__WHAT YOU SHOULD DO__. The answer must reproduce exactly the lines from the one with "Task: Select the 2.5 kN load value" through the end of the material, and it must contain no pictures.

__GIVEN INFORMATION__.
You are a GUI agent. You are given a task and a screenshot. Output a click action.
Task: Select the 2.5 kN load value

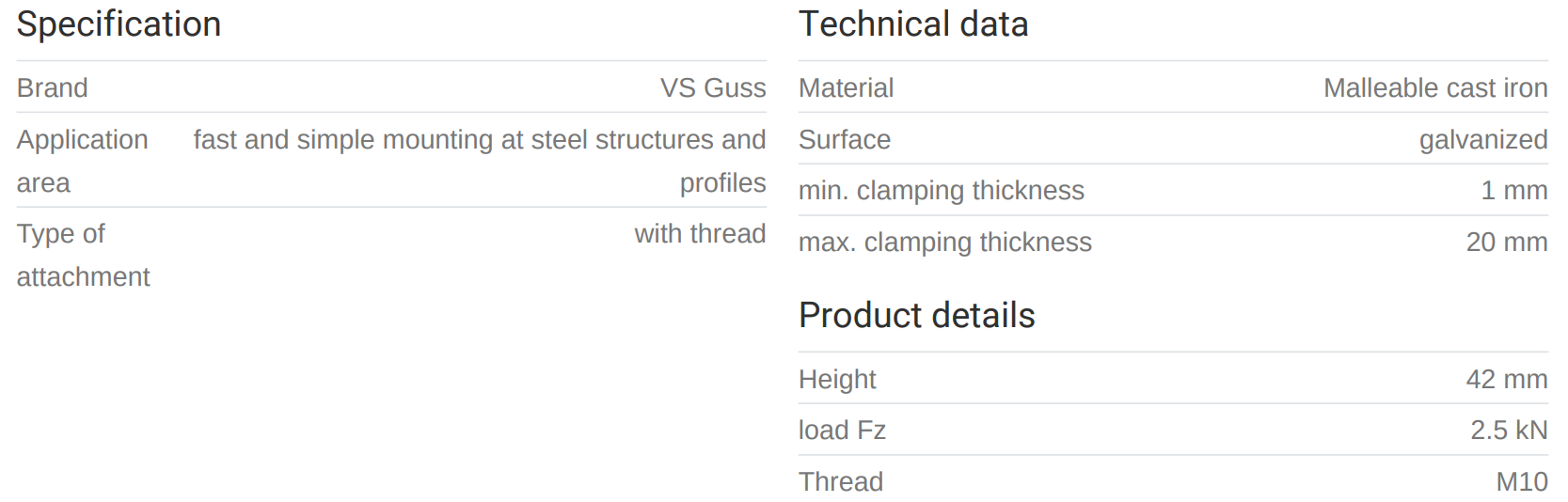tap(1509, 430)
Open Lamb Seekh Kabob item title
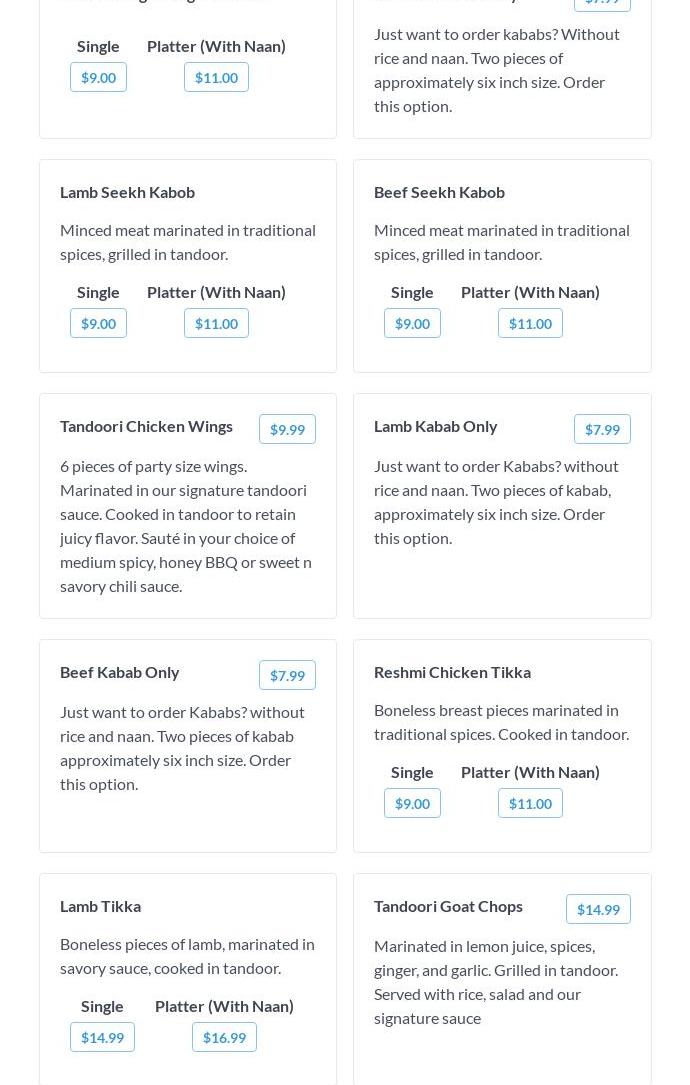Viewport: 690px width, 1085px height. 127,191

__WRITTEN SOLUTION__.
Task: Select the 2.5 kN load value

tap(1509, 430)
Open Lamb Seekh Kabob item title
Viewport: 690px width, 1085px height. 127,191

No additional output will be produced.